Abstract

A review is given of the clinical use and interpretation of serum tumor marker levels during the treatment of patients with cancer of the uterine cervix. Pretreatment serum squamous cell carcinoma (SCC) antigen provides a new prognostic factor in early stage squamous cell carcinoma of the uterine cervix. Elevated serum values of SCC antigen at the time of diagnosis of stage IB and IIA cervical cancer indicate a 3 × increased risk of tumor recurrence, independent of tumor diameter, grade or the presence of lymph node metastases. High pretreatment SCC antigen levels could therefore be used to select ‘high-risk’ patients for adjuvant therapy.

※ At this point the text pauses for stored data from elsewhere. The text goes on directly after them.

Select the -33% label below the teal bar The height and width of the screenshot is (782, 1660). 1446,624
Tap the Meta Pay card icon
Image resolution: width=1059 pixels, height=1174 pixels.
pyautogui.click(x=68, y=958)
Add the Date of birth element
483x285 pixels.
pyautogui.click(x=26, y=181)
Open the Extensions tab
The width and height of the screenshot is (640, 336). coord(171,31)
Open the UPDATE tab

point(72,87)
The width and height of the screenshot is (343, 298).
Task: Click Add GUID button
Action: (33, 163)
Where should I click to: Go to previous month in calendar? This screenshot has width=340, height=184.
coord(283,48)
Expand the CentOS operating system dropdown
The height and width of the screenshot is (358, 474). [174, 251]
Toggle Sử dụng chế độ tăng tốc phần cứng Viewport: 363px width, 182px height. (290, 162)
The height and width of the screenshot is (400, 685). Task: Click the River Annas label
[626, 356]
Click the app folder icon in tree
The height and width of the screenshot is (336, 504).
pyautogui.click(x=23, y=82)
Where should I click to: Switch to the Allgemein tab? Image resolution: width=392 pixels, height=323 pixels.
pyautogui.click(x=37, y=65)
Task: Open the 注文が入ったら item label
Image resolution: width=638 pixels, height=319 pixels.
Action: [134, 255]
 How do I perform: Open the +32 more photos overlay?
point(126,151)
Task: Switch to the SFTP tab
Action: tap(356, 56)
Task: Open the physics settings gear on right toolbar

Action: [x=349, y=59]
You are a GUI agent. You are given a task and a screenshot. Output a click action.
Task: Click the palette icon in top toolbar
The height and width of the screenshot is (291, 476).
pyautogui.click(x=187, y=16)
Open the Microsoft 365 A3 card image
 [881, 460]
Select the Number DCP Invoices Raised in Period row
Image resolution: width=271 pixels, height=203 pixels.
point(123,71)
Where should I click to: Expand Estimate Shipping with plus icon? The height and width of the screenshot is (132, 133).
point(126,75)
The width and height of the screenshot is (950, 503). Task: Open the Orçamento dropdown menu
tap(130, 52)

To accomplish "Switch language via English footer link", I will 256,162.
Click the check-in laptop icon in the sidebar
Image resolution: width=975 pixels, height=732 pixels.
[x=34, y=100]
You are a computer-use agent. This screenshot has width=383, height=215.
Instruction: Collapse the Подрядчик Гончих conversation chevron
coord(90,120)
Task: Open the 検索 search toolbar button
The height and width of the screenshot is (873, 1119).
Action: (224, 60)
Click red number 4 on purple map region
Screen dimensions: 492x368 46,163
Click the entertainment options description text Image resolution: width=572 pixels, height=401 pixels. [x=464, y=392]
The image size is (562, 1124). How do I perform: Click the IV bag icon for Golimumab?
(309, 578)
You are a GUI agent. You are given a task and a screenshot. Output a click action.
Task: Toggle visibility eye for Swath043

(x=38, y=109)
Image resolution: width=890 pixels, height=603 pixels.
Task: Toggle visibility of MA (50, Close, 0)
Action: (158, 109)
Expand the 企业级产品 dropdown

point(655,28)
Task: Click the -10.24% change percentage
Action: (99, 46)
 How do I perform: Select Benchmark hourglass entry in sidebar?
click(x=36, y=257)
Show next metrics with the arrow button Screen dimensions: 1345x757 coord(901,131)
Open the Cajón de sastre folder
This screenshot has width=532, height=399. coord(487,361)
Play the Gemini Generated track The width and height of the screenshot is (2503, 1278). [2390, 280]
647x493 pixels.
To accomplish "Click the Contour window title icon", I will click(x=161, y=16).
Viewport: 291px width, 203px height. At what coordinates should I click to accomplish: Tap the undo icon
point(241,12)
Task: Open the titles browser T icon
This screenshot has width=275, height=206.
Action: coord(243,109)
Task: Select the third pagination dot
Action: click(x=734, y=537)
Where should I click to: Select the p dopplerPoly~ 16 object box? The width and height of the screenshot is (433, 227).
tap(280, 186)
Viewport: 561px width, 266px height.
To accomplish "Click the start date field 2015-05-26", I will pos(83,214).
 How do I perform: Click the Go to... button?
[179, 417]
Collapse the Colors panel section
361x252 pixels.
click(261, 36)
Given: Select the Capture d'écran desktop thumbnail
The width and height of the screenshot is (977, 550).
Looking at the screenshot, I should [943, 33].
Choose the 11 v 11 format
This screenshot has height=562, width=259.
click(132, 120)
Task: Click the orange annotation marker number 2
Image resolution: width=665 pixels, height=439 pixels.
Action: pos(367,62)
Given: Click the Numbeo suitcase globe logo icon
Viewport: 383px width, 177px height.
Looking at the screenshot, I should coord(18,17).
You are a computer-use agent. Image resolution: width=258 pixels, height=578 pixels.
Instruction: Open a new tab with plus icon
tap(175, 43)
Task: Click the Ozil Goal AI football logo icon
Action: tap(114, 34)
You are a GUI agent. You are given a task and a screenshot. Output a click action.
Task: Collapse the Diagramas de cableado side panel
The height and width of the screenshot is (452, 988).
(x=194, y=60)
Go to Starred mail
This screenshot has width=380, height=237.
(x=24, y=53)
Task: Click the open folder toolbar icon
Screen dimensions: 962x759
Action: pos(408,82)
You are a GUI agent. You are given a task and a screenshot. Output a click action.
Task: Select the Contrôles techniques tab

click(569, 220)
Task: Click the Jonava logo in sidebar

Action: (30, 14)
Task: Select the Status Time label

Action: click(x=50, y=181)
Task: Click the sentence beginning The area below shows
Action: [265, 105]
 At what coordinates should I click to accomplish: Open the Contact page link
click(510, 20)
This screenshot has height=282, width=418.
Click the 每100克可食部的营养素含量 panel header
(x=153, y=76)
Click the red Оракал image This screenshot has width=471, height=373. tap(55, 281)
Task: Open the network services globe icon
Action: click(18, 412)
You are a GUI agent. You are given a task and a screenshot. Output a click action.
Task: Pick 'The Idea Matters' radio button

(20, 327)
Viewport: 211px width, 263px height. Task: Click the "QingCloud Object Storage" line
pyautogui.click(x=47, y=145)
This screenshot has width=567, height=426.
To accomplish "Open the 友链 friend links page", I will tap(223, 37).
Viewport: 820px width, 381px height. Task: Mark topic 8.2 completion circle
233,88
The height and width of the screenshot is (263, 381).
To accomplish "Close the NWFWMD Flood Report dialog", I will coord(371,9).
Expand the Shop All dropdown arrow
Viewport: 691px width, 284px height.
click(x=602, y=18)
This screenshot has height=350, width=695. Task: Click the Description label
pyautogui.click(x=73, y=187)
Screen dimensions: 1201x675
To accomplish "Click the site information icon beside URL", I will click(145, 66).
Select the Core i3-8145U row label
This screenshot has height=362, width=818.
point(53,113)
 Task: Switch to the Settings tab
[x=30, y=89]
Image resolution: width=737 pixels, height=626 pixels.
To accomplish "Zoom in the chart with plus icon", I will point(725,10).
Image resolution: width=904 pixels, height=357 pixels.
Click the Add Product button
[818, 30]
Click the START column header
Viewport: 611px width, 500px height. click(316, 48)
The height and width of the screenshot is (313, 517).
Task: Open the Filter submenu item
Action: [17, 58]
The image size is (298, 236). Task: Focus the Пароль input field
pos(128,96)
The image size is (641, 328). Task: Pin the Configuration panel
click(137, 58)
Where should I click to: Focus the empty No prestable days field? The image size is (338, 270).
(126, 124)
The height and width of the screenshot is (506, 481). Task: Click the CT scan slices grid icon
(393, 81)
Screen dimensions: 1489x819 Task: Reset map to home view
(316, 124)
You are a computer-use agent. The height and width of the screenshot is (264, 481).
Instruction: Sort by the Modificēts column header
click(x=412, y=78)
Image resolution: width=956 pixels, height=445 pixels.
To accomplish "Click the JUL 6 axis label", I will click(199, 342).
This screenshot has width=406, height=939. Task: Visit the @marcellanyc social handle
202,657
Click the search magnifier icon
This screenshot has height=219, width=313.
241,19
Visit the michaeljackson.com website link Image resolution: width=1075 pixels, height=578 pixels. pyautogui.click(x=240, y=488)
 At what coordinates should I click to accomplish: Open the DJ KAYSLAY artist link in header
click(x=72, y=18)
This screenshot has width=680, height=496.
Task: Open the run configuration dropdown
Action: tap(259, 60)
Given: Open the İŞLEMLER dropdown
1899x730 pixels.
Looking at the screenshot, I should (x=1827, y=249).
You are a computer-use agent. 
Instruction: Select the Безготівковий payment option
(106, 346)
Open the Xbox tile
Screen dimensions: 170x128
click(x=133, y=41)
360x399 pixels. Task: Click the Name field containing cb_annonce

Measurement of the serum SCC antigen levels provides a means of monitoring the effect of therapy. During the postoperative follow-up of patients with localized cancer of the uterine cervix the measurement of SCC antigen can lead to the early detection of recurrent disease when curative therapy is still an option. The profile of serum SCC antigen parallels the response to radiotherapy and provides a way of evaluating the effectiveness of chemotherapy. Serial measurements after surgery and during radio- and chemotherapy demonstrate that SCC antigen is a more sensitive marker for recognizing tumor progression or recurrence than CYFRA-21.1, TPS or CEA. When following up patients with a pure adenocarcinoma of the cervix measurements of serum CA 125 and CEA are preferred over SCC antigen measurements.